Perahia's playing in the above pieces is less clangorous and percussive than his competition's (thanks be given, as these works are inherently percussive enough that banging is overkill). The harmonies seem more piquant as a result, and the lyricism in the slower pieces is never slighted. But the drive of the Eastern European rhythms Bartok took from the folk music he loved and researched so extensively loses no acuity in Perahia's hands. The engineering offers a close perspective and dry sound in the solo works, but the beauty of Perahia's tone -- a beauty rarely heard from other Bartók players -- still shines through. The dynamic range could be wider, but the close miking presumably made louder playing impractical and softer playing impossible.
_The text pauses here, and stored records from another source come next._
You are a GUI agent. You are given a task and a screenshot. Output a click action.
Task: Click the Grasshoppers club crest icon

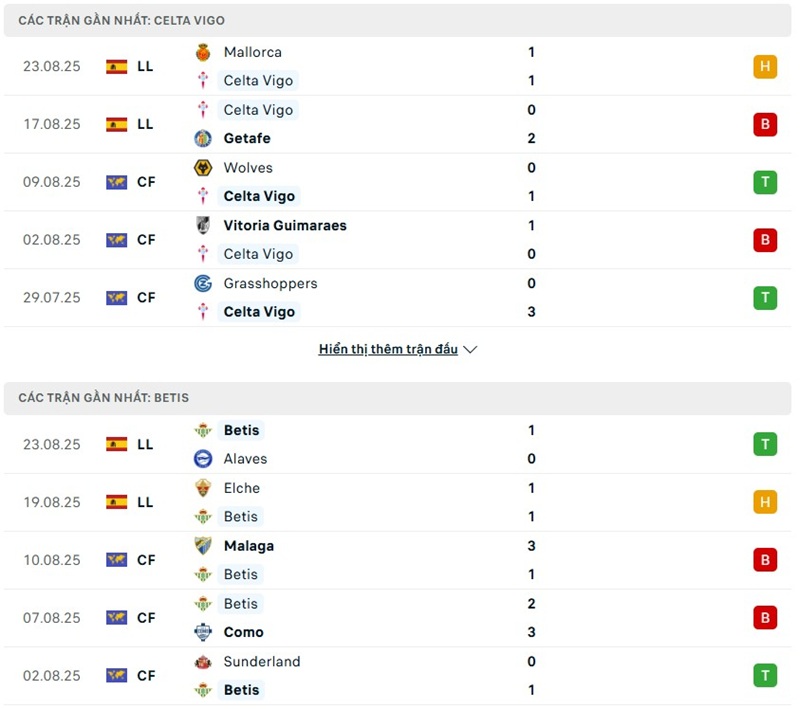[203, 284]
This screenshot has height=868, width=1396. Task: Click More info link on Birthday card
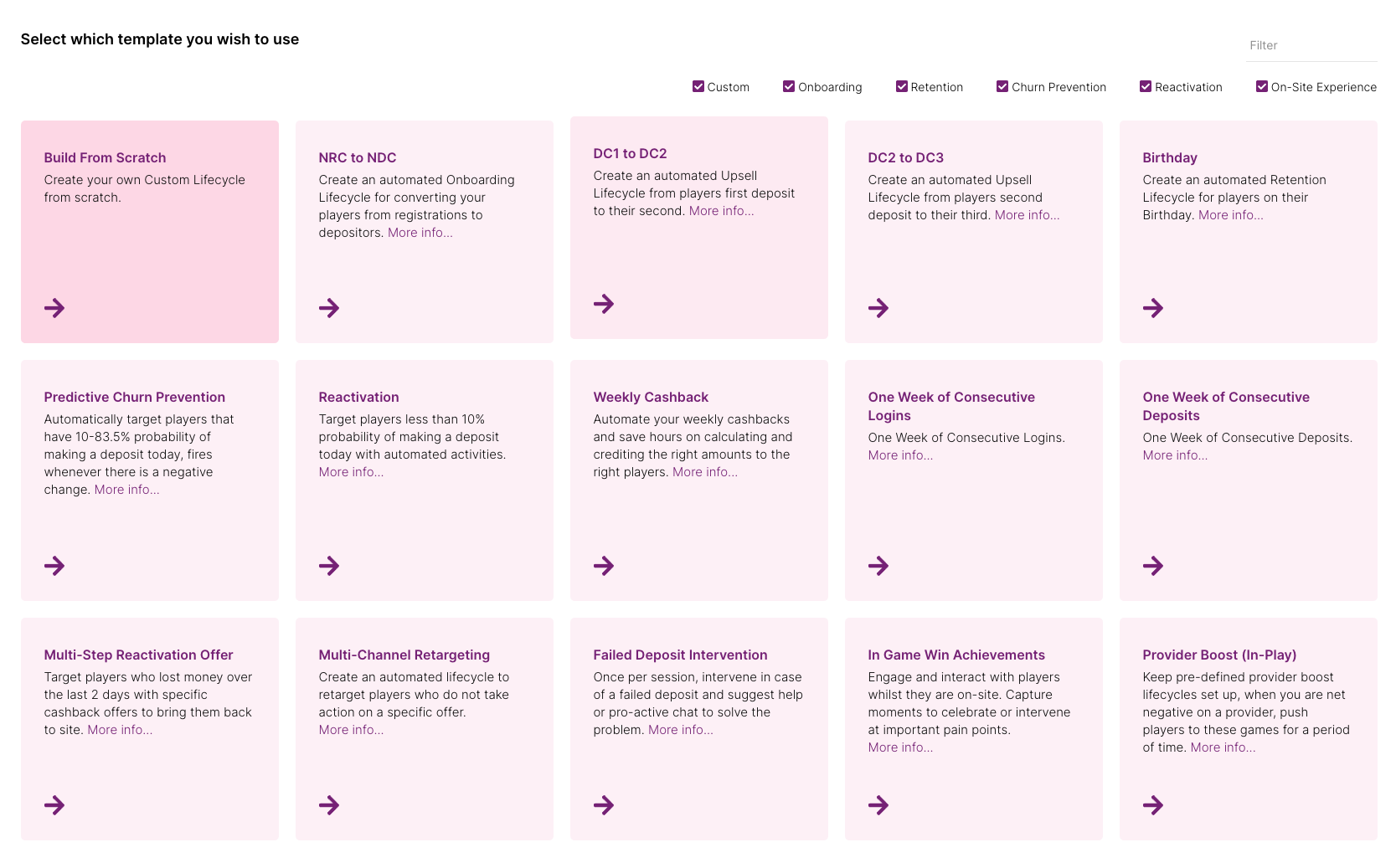(x=1230, y=215)
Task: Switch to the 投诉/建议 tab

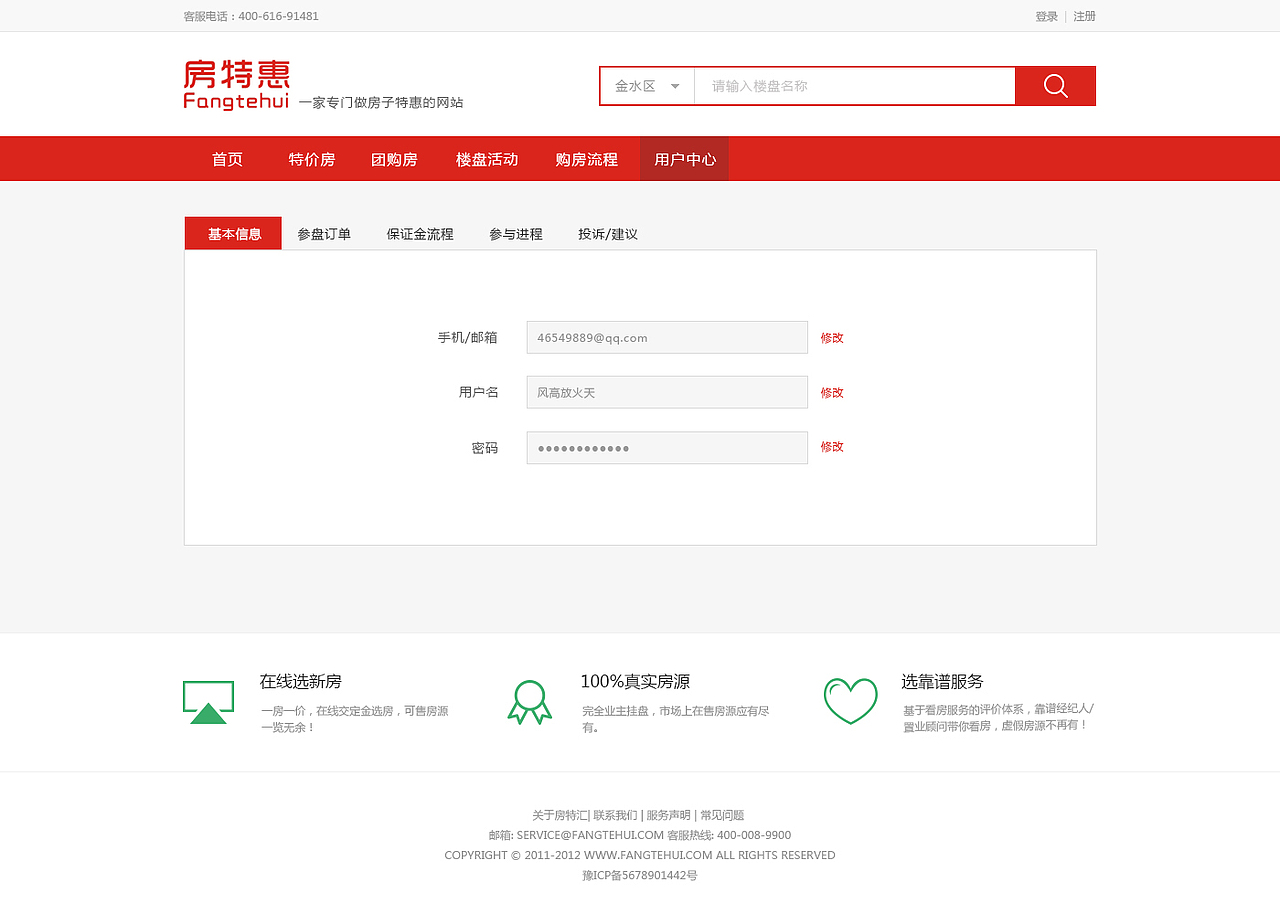Action: (x=607, y=233)
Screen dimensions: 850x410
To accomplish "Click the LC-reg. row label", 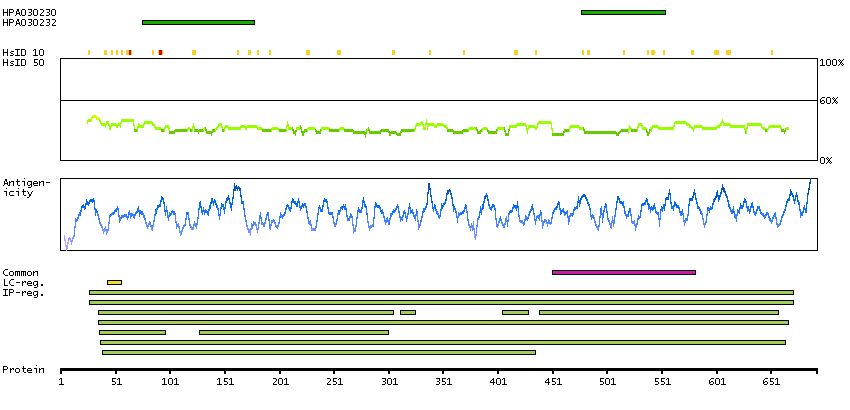I will 23,282.
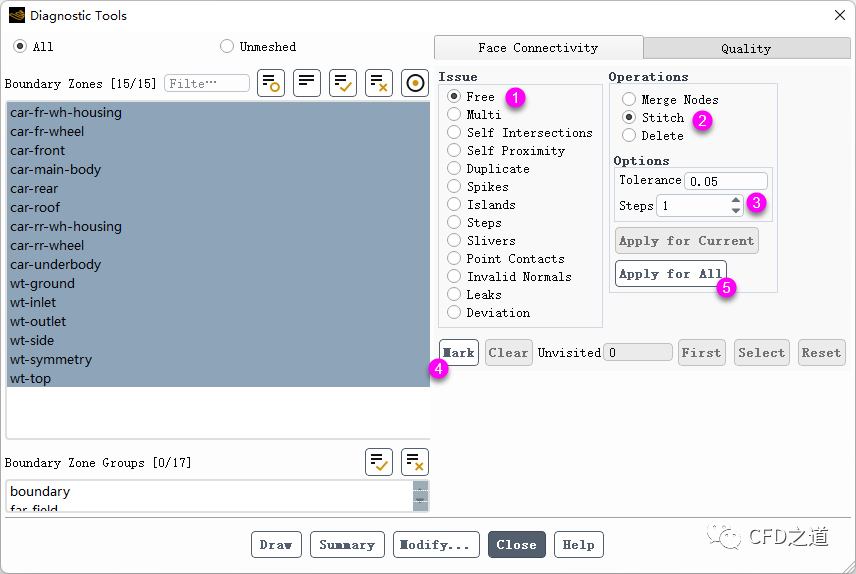
Task: Select all Boundary Zones with the checkmark icon
Action: pyautogui.click(x=343, y=84)
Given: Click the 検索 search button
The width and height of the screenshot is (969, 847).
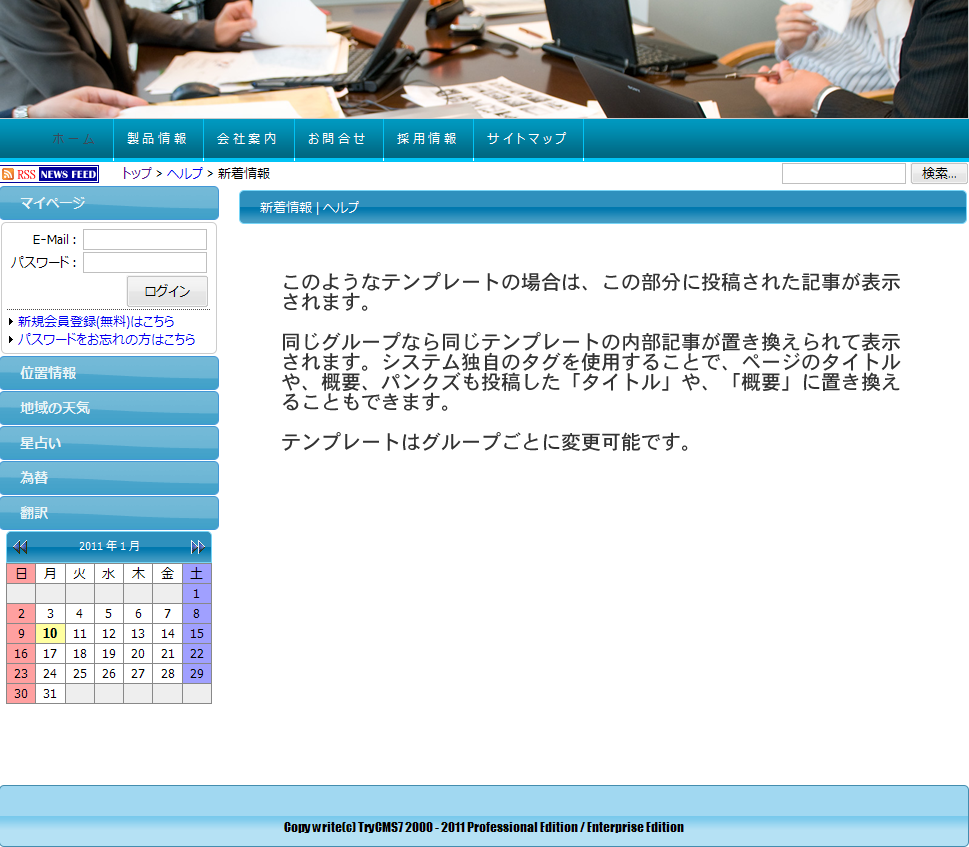Looking at the screenshot, I should (x=938, y=174).
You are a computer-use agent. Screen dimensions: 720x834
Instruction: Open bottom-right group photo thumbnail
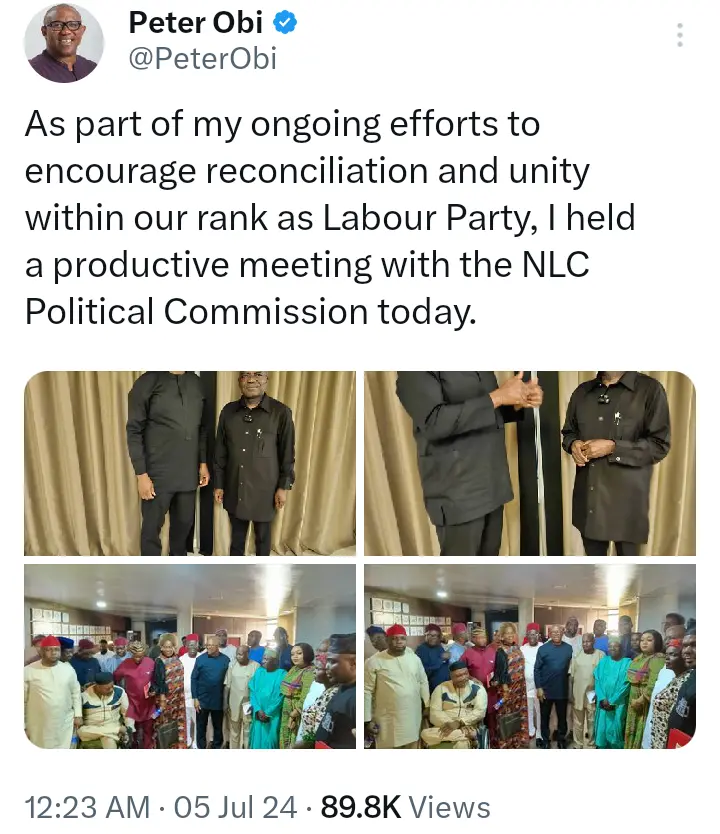[530, 656]
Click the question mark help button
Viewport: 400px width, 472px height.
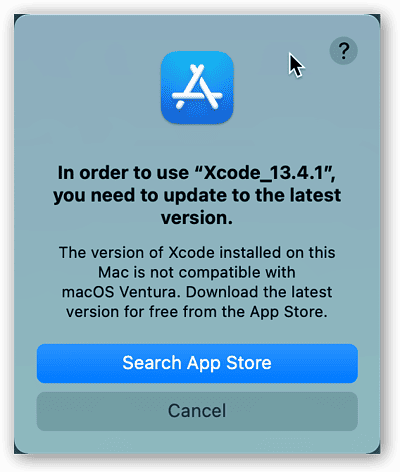(x=343, y=51)
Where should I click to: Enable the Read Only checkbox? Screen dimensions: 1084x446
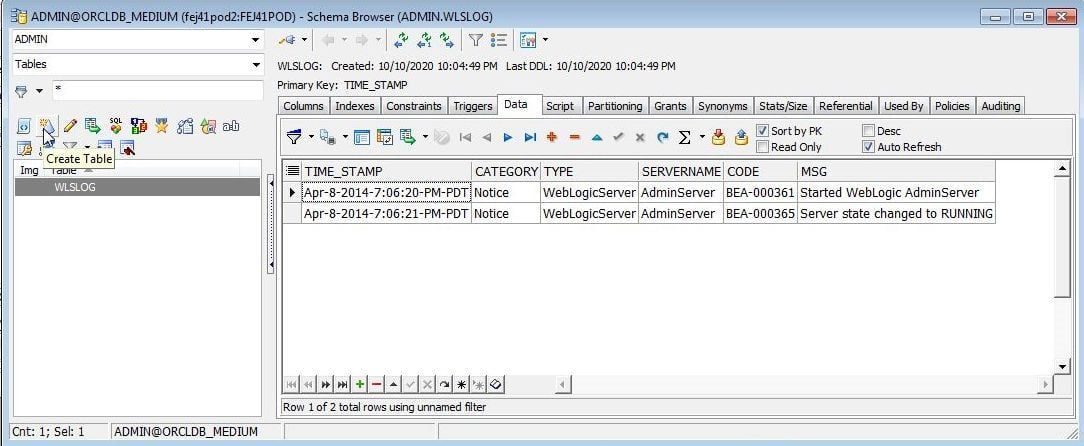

For the later recording of the mighty Sonata for Two Pianos and Percussion, Perahia is joined by Sir Georg Solti on piano (taking a holiday from his usual conducting gig and proving fairly adept as a player) and percussionists David Corkhill and Evelyn Glennie. The coordination between the pianists, though generally fine, has a few ragged moments in the first movement, though nothing comes unhinged in a work notoriously difficult to keep together; it helps that the outer movements are less frenetic in tempo than in many performances, though that takes a toll in excitement. Sonically there are some odd perspective shifts (the pianos seem to trade sides) and the piercing xylophones are overly prominent -- but this is also a piece famously challenging to balance. It's unfortunate that the last item is not quite up to the standard of the solo pieces, but on a mid-price CD such as this, the first 47 minutes of impeccable pianism are enough to justify its acquisition, just as when they made up a stand-alone LP. Think of the Sonata for Two Pianos and Percussion as a long bonus.